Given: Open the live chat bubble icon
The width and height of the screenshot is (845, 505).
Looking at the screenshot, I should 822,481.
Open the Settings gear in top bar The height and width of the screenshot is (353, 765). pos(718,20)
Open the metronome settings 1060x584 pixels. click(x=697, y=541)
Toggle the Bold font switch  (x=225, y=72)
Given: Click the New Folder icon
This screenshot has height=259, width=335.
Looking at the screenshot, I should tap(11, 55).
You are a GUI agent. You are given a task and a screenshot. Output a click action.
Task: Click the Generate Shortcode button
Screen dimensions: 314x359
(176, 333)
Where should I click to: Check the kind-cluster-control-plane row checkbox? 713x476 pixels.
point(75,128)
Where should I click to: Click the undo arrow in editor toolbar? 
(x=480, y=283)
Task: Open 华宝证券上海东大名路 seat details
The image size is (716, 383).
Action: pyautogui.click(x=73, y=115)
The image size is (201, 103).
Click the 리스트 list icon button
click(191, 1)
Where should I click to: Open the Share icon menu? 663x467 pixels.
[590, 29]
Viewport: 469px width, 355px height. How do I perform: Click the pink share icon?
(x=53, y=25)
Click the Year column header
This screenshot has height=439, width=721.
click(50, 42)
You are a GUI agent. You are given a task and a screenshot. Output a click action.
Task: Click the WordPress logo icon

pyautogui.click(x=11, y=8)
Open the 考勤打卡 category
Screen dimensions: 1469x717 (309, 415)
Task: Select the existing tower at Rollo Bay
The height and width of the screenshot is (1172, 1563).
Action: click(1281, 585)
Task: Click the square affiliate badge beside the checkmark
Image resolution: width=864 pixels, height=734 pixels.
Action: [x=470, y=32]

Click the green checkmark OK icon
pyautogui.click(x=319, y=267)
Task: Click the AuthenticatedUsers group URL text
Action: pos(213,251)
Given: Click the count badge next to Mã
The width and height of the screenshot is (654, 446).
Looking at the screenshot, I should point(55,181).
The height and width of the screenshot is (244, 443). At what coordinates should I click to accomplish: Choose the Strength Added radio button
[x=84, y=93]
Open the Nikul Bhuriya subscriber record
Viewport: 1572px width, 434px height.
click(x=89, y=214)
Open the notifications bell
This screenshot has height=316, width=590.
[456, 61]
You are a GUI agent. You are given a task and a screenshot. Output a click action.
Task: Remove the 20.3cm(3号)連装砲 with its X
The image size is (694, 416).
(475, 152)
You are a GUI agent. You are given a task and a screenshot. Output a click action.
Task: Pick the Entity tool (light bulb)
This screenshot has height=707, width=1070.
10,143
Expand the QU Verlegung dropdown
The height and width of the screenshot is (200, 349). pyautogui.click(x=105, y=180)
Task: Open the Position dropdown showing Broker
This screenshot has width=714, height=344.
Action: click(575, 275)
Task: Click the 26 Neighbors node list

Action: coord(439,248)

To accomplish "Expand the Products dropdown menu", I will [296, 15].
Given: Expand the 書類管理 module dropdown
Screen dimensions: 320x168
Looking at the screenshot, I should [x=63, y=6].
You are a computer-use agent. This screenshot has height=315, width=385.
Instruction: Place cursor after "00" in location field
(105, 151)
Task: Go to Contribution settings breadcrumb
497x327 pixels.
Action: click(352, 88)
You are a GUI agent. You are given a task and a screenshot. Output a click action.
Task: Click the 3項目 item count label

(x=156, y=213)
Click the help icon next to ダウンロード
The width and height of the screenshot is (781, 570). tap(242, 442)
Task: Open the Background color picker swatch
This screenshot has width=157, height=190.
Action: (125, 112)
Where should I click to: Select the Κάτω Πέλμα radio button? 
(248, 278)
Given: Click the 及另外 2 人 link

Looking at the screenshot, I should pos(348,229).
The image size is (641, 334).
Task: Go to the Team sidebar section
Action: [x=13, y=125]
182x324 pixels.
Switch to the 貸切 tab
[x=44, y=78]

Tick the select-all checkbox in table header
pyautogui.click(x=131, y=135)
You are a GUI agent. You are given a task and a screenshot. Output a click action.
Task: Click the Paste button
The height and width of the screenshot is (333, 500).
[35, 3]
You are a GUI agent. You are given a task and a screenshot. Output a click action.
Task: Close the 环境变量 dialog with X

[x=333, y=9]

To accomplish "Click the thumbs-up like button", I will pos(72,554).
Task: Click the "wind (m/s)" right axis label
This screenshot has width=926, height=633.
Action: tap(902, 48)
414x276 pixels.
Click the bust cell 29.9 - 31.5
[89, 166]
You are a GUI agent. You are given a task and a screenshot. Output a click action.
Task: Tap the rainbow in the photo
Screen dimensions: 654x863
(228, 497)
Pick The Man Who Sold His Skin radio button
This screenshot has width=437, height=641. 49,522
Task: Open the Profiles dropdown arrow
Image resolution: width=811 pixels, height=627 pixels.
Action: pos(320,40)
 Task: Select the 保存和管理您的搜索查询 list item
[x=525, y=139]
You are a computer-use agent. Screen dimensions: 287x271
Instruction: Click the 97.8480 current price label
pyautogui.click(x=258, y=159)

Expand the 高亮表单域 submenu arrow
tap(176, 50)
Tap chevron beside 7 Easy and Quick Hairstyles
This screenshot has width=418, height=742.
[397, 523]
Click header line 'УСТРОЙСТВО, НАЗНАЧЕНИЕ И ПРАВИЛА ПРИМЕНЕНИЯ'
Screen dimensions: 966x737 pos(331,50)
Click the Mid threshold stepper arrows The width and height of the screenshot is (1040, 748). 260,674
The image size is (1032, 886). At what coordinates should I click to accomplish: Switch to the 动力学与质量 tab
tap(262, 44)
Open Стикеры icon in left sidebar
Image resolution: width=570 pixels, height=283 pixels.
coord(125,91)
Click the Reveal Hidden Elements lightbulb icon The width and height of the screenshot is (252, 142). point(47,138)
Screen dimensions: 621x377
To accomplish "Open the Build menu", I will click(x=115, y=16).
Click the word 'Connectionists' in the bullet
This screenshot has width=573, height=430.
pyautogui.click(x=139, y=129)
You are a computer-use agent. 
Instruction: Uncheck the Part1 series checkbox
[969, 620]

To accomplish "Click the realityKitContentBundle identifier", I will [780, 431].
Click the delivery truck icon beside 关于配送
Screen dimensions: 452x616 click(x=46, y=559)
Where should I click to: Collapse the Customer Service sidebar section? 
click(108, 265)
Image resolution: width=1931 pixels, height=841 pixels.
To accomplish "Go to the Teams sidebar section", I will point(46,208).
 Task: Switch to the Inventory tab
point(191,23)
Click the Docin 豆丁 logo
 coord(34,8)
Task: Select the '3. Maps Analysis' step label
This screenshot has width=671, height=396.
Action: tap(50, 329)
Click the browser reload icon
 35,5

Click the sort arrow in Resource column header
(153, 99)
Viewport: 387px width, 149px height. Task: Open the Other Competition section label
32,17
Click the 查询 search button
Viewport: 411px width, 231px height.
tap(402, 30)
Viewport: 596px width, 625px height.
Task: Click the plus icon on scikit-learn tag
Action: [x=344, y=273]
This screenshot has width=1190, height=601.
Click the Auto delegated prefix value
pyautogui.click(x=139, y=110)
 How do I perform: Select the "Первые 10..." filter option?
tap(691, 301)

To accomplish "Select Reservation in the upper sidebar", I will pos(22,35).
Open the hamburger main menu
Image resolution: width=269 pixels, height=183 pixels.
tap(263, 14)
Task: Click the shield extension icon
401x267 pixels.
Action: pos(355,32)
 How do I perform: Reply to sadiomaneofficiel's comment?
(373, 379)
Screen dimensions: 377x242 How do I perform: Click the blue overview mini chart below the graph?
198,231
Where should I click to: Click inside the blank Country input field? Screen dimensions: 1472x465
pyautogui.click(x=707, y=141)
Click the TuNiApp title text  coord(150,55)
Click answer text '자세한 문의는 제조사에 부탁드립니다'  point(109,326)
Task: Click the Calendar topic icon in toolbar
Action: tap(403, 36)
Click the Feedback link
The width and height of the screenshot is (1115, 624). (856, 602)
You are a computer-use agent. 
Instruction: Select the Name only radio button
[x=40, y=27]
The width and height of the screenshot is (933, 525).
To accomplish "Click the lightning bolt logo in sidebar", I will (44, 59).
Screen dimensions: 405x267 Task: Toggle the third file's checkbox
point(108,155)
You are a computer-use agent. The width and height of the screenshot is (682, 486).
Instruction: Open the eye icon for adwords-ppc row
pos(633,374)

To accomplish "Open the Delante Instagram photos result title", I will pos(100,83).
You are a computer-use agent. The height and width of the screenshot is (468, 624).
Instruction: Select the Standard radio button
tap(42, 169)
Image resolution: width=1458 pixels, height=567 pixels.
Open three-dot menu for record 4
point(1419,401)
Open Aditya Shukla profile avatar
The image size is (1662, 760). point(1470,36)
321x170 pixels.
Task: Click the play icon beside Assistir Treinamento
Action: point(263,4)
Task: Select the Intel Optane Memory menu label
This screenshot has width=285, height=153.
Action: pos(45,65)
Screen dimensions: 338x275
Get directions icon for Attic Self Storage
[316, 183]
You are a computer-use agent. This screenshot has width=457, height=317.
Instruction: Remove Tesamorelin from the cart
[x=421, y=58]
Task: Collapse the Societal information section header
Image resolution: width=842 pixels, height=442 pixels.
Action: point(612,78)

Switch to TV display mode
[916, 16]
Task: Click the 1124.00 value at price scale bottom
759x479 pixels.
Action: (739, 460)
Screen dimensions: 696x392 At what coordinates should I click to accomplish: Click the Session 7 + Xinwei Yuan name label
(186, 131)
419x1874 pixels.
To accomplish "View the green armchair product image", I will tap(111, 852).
____
• What you will do:
Reproducing the whole listing above is not the task. Copy exactly only the lines from the one with "Instruction: Open the" to the one with "You are a computer-use agent. The height", both kept.

• Completed exercise:
Instruction: Open the eye icon for adwords-ppc row
pos(633,374)

To accomplish "Open the Delante Instagram photos result title", I will pos(100,83).
You are a computer-use agent. The height and width of the screenshot is (468, 624).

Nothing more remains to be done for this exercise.